Now you should see the policy wizard with 5 main sections.
Under this section you can set up:
The policy name
Switch on/off auto-remove non-present virtual environments
Set the priority for tasks
In this section you can configure automatic policy assignment based on certain criteria:
Mode
Disabled
Assign only
Assign and remove
Include or exclude rules based on hypervisor tags or regular expressions matching the VM name, i.e.:
regular expression examples:
.*
match any character any number of times
vm-[0-9][0-9][0-9]
- match the name that starts with vm-
and 3 digits
(prod|uat|dev)-[0-9][0-9][0-9][a-z]?
- match the name that starts with prod
or uat
or dev
prefix, then -
, then 3 digits and an optional lower-case letter (matching is case-sensitive)

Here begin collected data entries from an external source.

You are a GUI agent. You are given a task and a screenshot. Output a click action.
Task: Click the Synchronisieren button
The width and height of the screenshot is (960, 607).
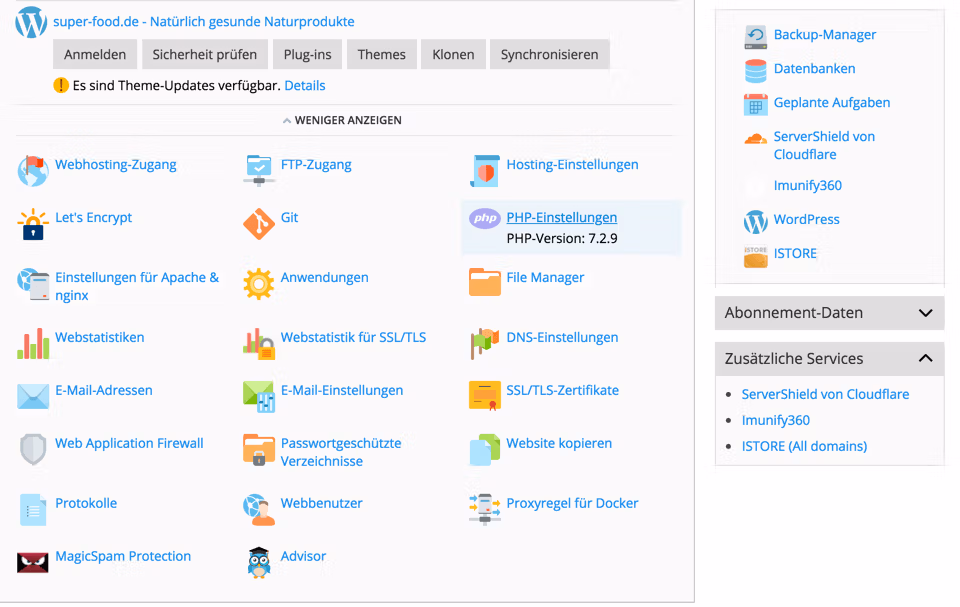click(x=549, y=55)
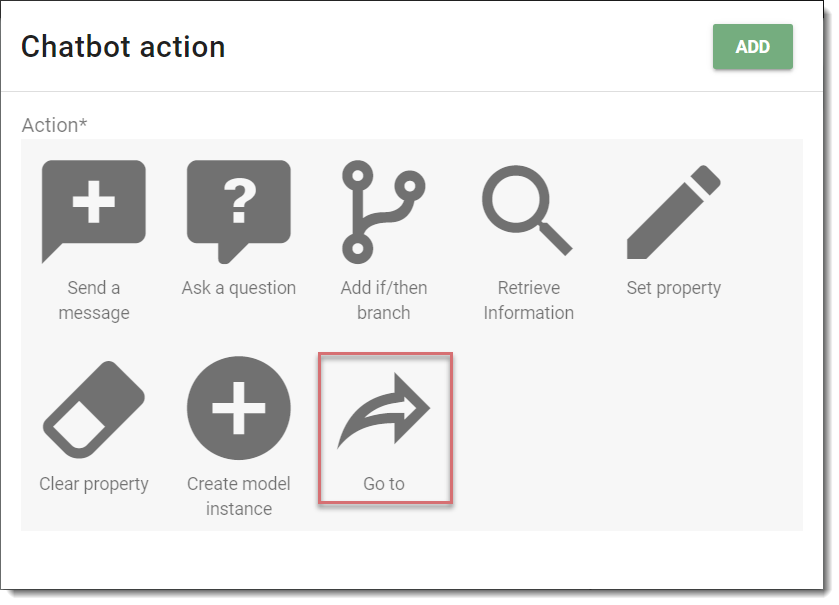
Task: Choose the Ask a question bubble icon
Action: coord(239,211)
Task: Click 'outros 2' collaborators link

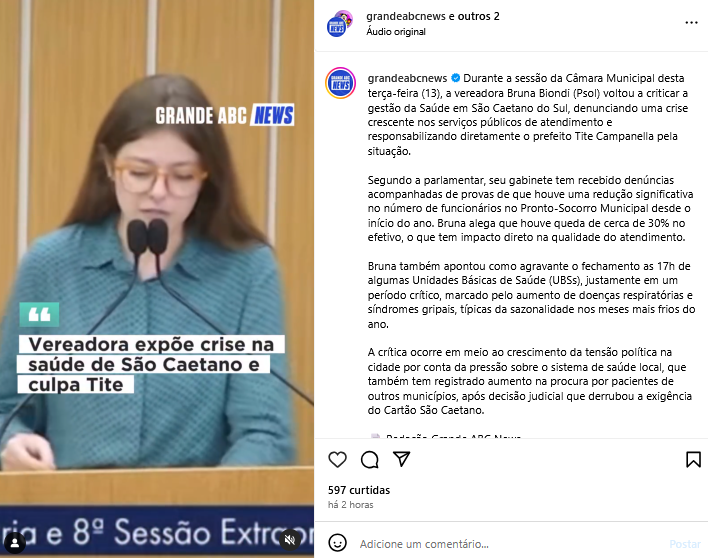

exclude rules always take precedence over include rules
VMs will not be reassigned to a different policy if they already have a matching policy assigned
VMs will be reassigned to a different policy only if the mode is Assign and remove
, the current policy assignment rules don't match, and other's policy rules match
rules are joined with the OR operator, so
if any rule (tag or matched regular expression) excludes the VM - it will be excluded
if no rule (tag or matched regular expression) excludes the VM, and any rule (tag or matched regular expression) includes the VM - it will be included
You can also select clusters to match only VMs that belong to them.
Here you can easily select virtual machines manually.
This section is used to select the backup destination. If you have already created a schedule, you can also select it.
This is an optional section with two switches:
Fail the rest of the backup tasks if more than xx% of the EXPORT tasks have already failed
Fail the rest of the backup tasks if more than xx% of the STORE tasks have already failed
Two examples when using switches is useful It is very likely that if 30% of the backup tasks fail, the remaining tasks will also fail because the environment has failed. Or you are backing up a set of machines, and if even one is not secured, there is no point in backing up the rest.
At the end, save settings.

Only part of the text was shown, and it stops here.